PROBLEM SET:
A) Render this sentence from the restaurant review in Spanish: "Luckily the restaurant was not full, and finding us a table for two was easily done."
B) In the restaurant review, what was wrong with the reservation phone number given on the websites that mentioned the restaurant?
C) Rewrite the restaurant review, starting at "My daughter parked" and ending at "was easily done.", with "compact car" changed to "new hatchback".

SELECTED EXTRACT:
For once it was not raining, and the evening drive to Greystone Park for our long awaited dinner-date at Dehli Palace was easy.

By Le connoisseur

My very proud daughter was driving the two of us in the car she had bought that very day.

We marvelled at how smoothly it ran, how nippy it was, at the same being delighted at the prospect of some lovely Indian cuisine.

My daughter parked her compact car in a parking slot, and we made our way to the entrance. I had tried several times over the previous few days to book a table, but had been unable to get through.

Luckily the restaurant was not full, and finding us a table for two was easily done.

When I enquired, it appeared that the reservation phone number on the websites that mentioned Dehli Palace was somehow not functioning well, not relaying its ringtone to the reception desk. That explained it.

We ordered something to drink and studied the menu. In my menu there were the classical starters such as samoosas, chicken cubes etc., but also more appetising looking dishes such as beef mishka (beef marinated and grilled on a stick) and prawn savouries, (prawns in a batter with a spicy sauce).

We commented to each other about the rather attractive decor at the Dehli Palace, creating a pleasant if understated Indian feel.

LISTING:
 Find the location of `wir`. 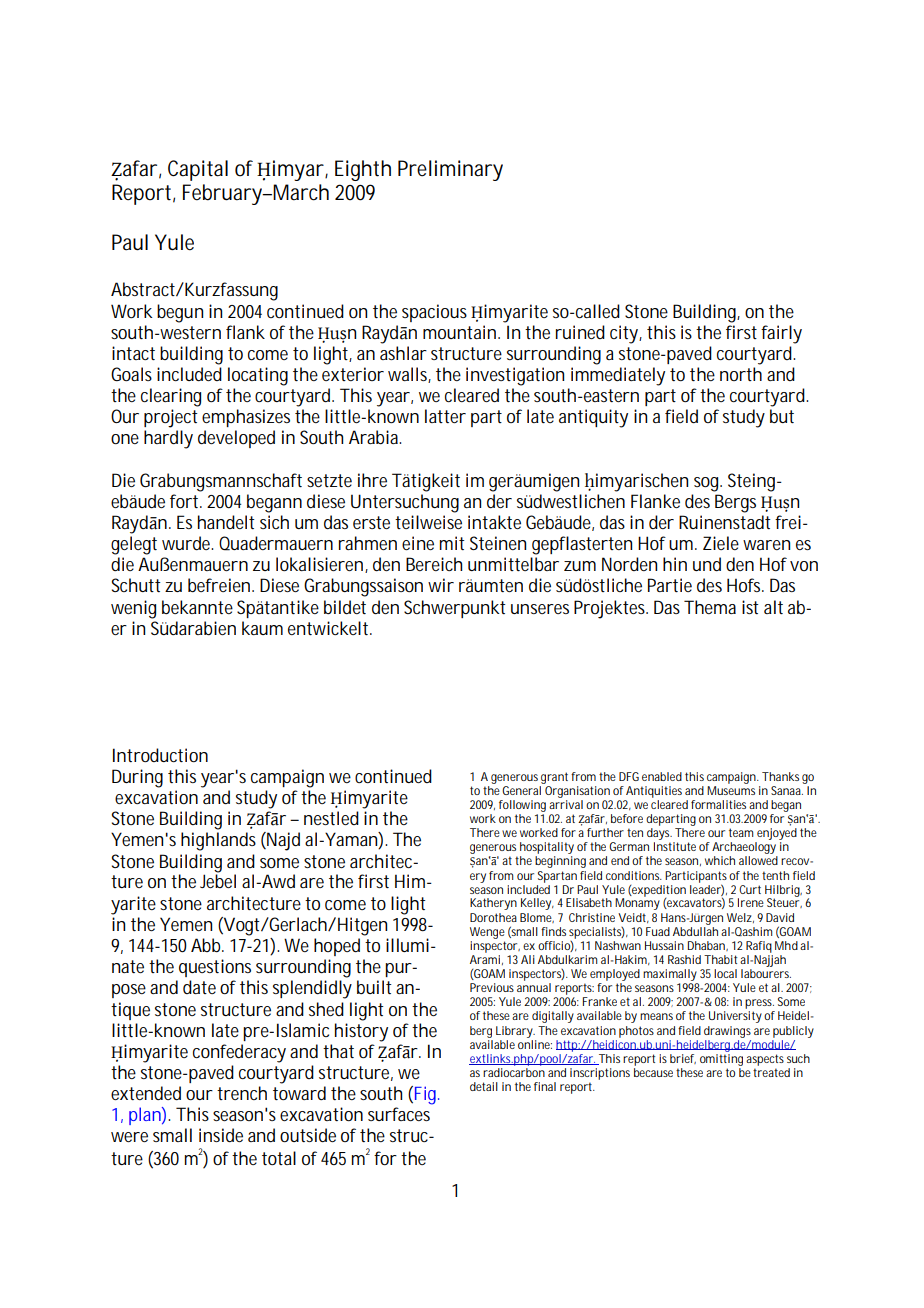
* * *
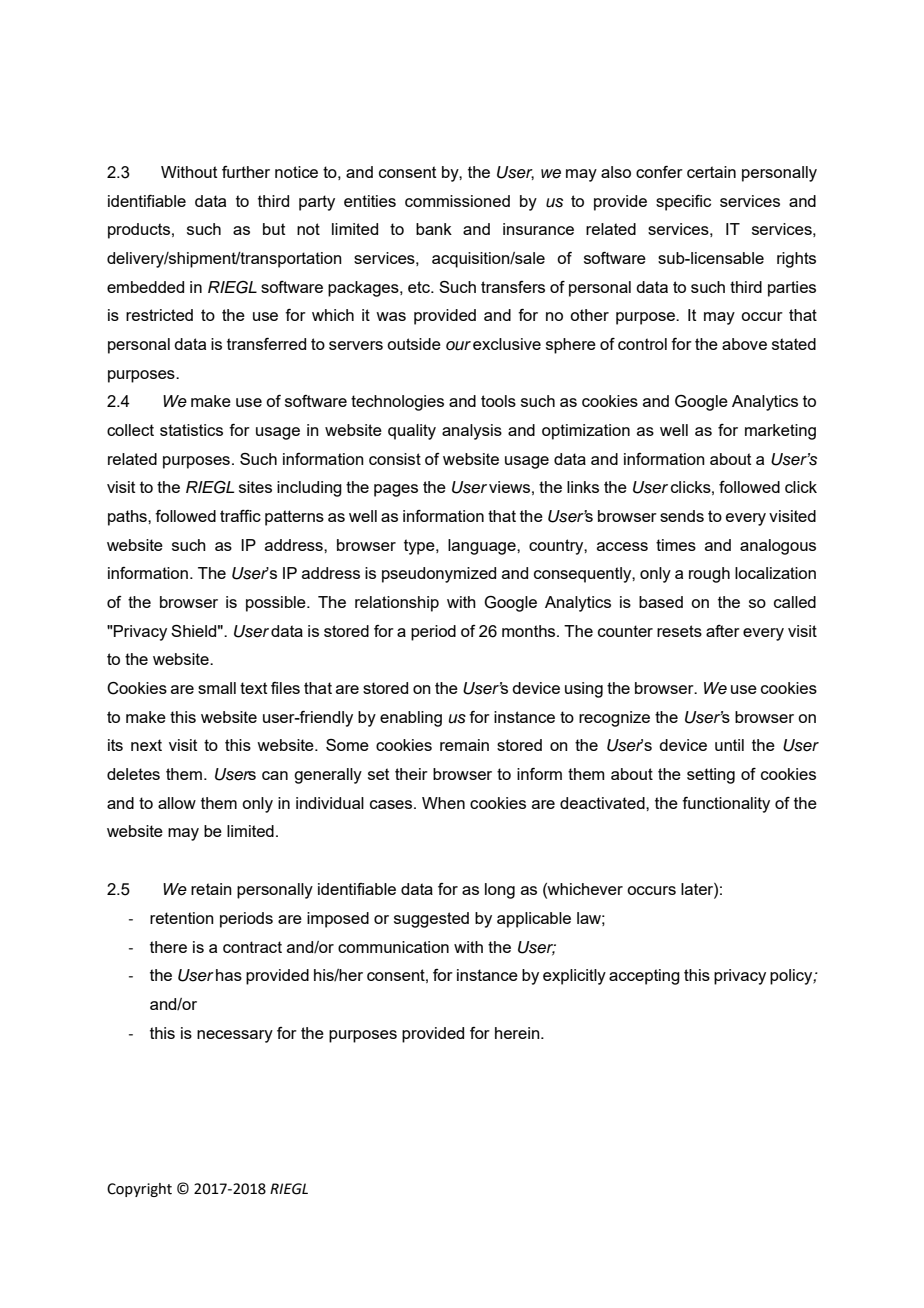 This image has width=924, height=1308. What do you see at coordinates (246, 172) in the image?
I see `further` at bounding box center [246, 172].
---
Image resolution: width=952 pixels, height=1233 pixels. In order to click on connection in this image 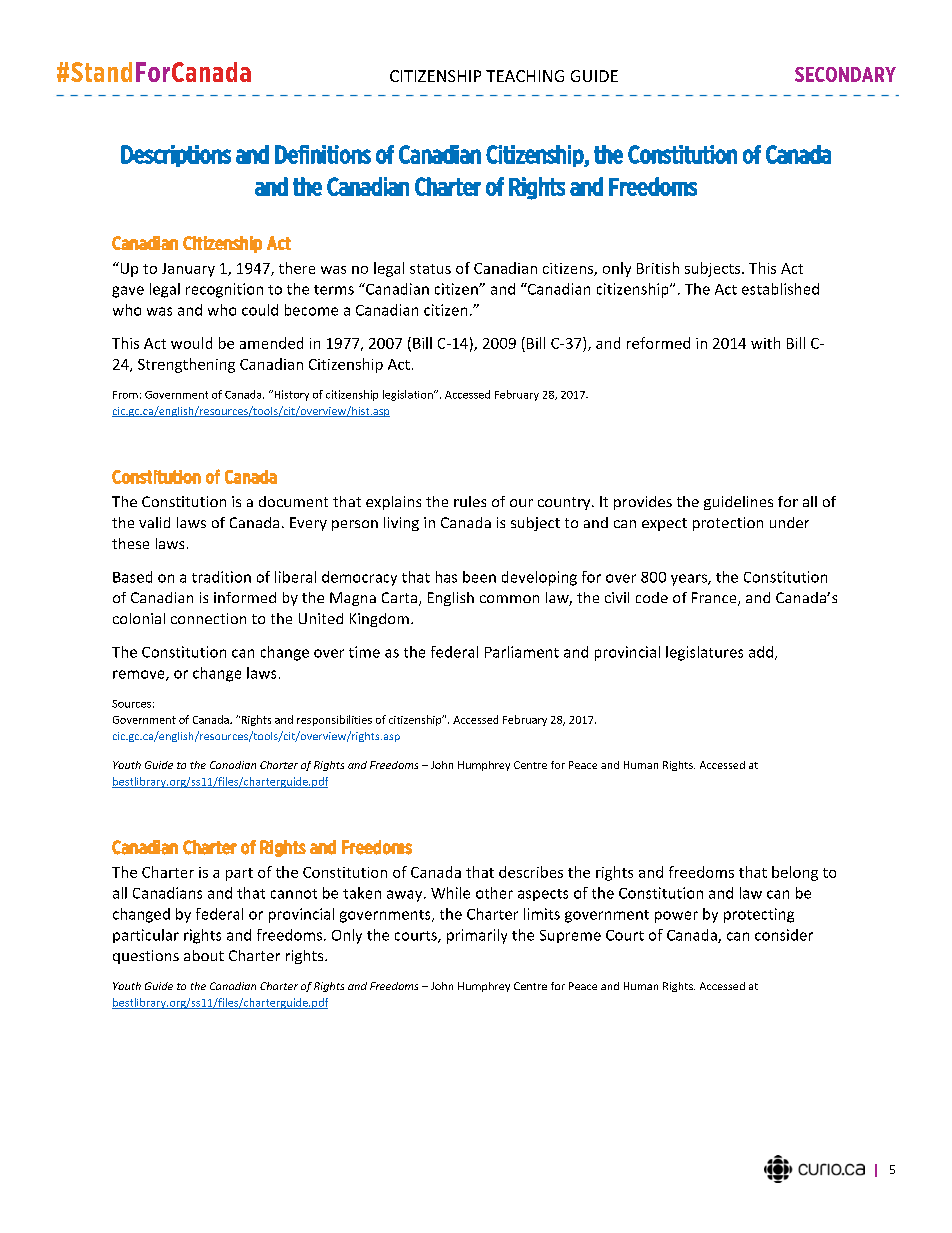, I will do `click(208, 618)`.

RESULTS OF THE EXERCISE:
A) Por suerte, el restaurante no estaba lleno y fue fácil encontrarnos una mesa para dos.

B) It was not relaying its ringtone to the reception desk.

C)
My daughter parked her new hatchback in a parking slot, and we made our way to the entrance. I had tried several times over the previous few days to book a table, but had been unable to get through.

Luckily the restaurant was not full, and finding us a table for two was easily done.